We're in the middle of the one of the only times this year where we aren't getting a Disney movie every month. The next one we have to look forward to is The Nutcracker and the Four Realms, which is due out the beginning of November. The holiday movie, based on the ballet that everyone knows, is visually one of the more interesting projects Disney has coming out this year. Producer Mark Gordon spoke to Entertainment Weekly about the classic ballet and doing their own version of the visuals.
"It's such a beloved holiday classic as far as the ballet is concerned," he says, "and yet how many people have an opportunity to see the ballet? … We did our own version of some of the different visuals that one has seen over the years in some of the classic ballet versions," says Gordon, while production designer Guy Hendrix Dyas adds, "It was vitally important to try my hardest to fulfill everybody's vision of what this world would be like if they really saw it outside of a ballet stage setting."
Production designer Guy Hendrix Dyas went on to say that while he wanted this world to look like something a kid would think up, he still wanted a level of logic to everything as well.

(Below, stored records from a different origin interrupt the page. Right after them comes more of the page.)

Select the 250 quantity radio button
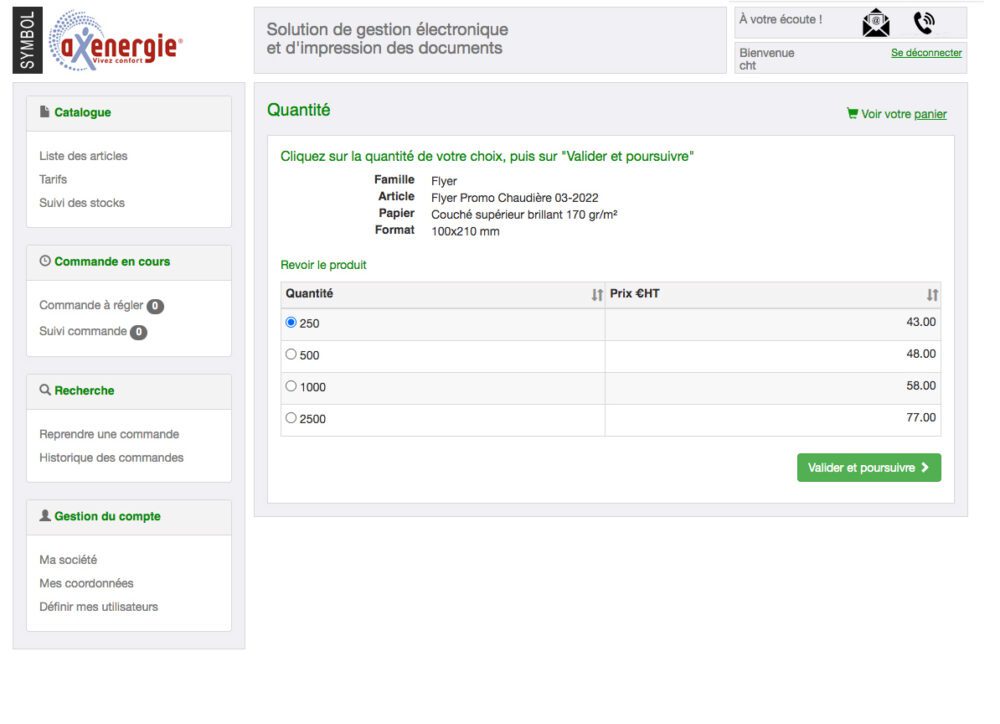The width and height of the screenshot is (1000, 724). point(291,323)
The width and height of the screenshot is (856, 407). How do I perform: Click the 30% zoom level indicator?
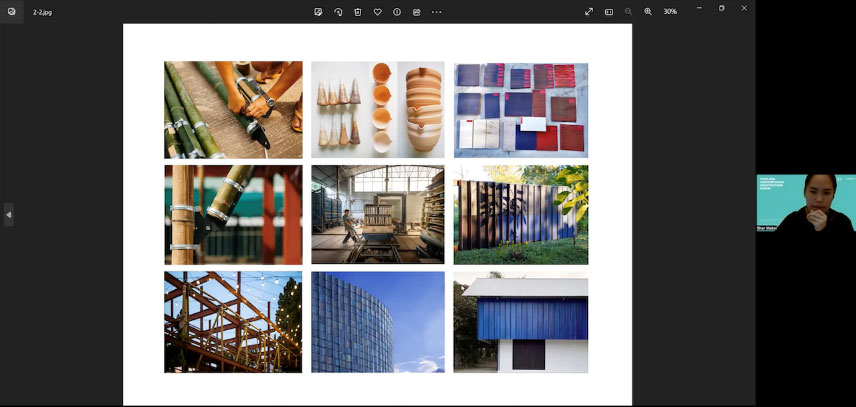670,11
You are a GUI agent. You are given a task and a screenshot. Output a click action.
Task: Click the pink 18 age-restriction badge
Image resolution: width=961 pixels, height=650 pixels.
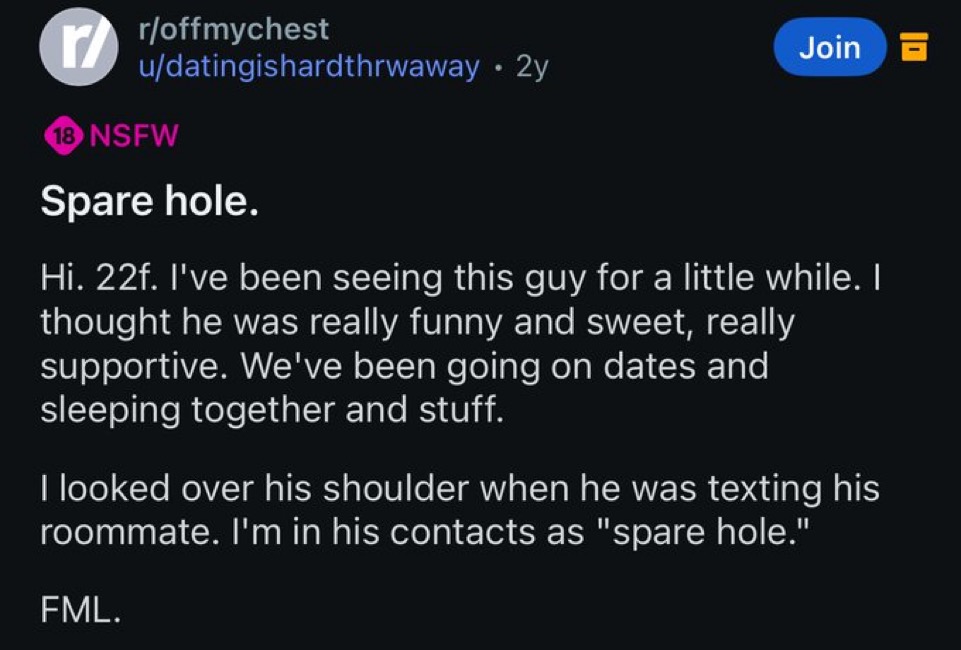coord(63,136)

"I tried desperately to make a logic to this entire universe, so the 5-year-old me would believe this world," he says. "I remember as a kid going to see a lot of films and not quite buying into some of these worlds because they weren't built from the ground up as real societies."

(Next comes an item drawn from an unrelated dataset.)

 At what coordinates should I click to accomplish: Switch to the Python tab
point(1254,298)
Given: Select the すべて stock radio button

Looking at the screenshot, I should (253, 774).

Gordon went on to say that they built a lot of these sets because they didn't want the movie to feel too "green screen-y".
"This is not a green-screen movie," Gordon says. "We actually built these sets. We wanted the audience to feel the reality and almost have a tactile experience, even though they're not literally touching it. You can feel the difference between virtual sets and real sets."

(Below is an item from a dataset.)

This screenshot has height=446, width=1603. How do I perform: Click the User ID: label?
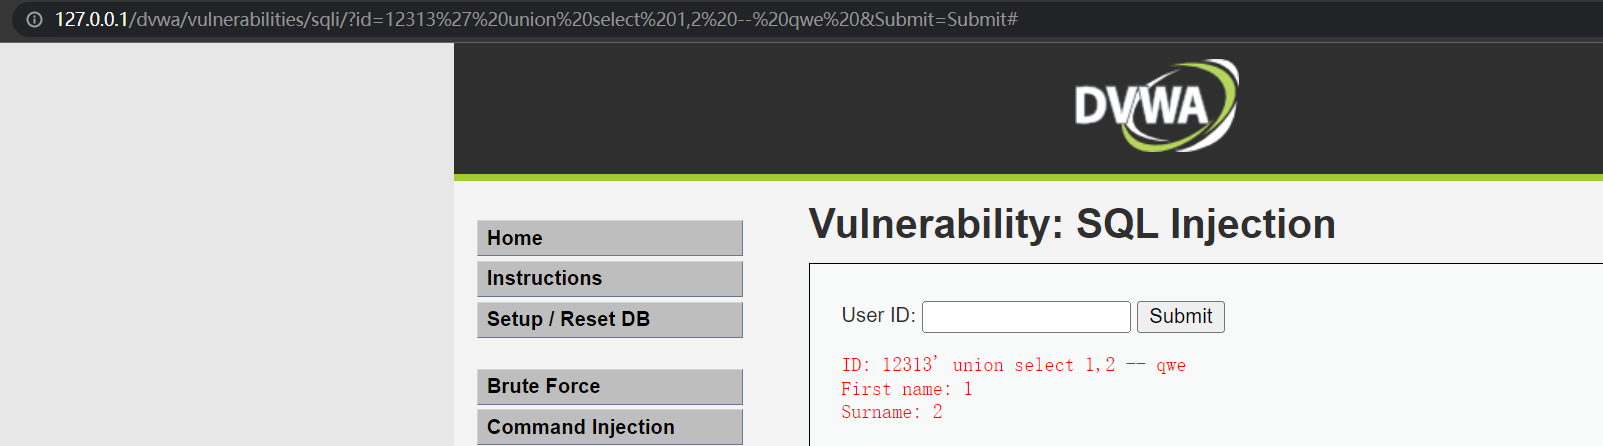878,315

We have pieces of concept art for all of the four realms and the palace.
"[We] veered away from the more traditional fairy castles and chateaus we've seen in recent years," says Dyas. "There's a strong Russian historical context to The Nutcracker, so it was a very natural aesthetic to start studying architecturally. The child in me looked at some of those gorgeous Russian buildings with all their bright colors and onion-topped towers, and I realized very quickly what I was looking at were heaps of candy and flowers."
Land of Flowers
"There are windmills in the Land of Flowers, and they're farmers, so there's the production of flour and wheat, and all the primary functions of a society are done there. We took it seriously and adorned the sets with live flowers," he notes. "It wasn't about making the flowers look real; it was about getting the perfume in the air and allowing the performers to really feel the magic of what it must be like to be in a world of flowers."
Land of Snowflakes
For this realm of politicians, ice producers, and miners, Dyas took inspiration from a famous Swedish ice hotel and 16th-century German villages, transforming that architecture into layers of ice. "The most fun was coming up with their transportation system, which is primarily sleighs with deer," Dyas recalls. Foy says that walking into elaborate sets like these felt just as magical for her as an actor as it was meant to feel for the character of Clara: "It was like you walked into a new world."
Land of Sweets
"They had to put signs that said, 'Don't eat the candy,'" says Foy. "I'm like, 'I want to eat it now that I know that it's real!'" Dyas remembers the sets being irresistible temptations for younger members of the cast. "I won't name names, but one of our younger cast, every time I turned up on set, his cheeks were filled like a hamster," Dyas jokes. "A lot of [them] didn't eat their lunch that day."
The Fourth Realm
Says Foy "It's creepy trees and all that kind of stuff, and it was very big and it was beautiful. Those were very, very impressive sets." While Dyas won't go into too much detail, he refers to the Fourth Realm as a "mysterious place" that denizens of the world have been afraid to visit for many years. Prior to becoming this strange place, Dyas says, it was the "fun fair and circus center of the world."
Dyas says that the sets they built were so insane that other productions shooting at Pinewood Studios would come over to look at the sets. This movie is going to be visually gorgeous, that much is apparent, but whether or not there is a good enough story to back the visuals up or an audience for this movie remains to be seen.
Summary: A young girl is transported into a magical world of gingerbread soldiers and an army of mice.
The Nutcracker and the Four Realms, directed by Lasse Hallström and Joe Johnston, stars Mackenzie Foy, Keira Knightley, Morgan Freeman, Matthew Macfadyen, Helen Mirren, and Eugenio Derbez. It will be released on November 2nd.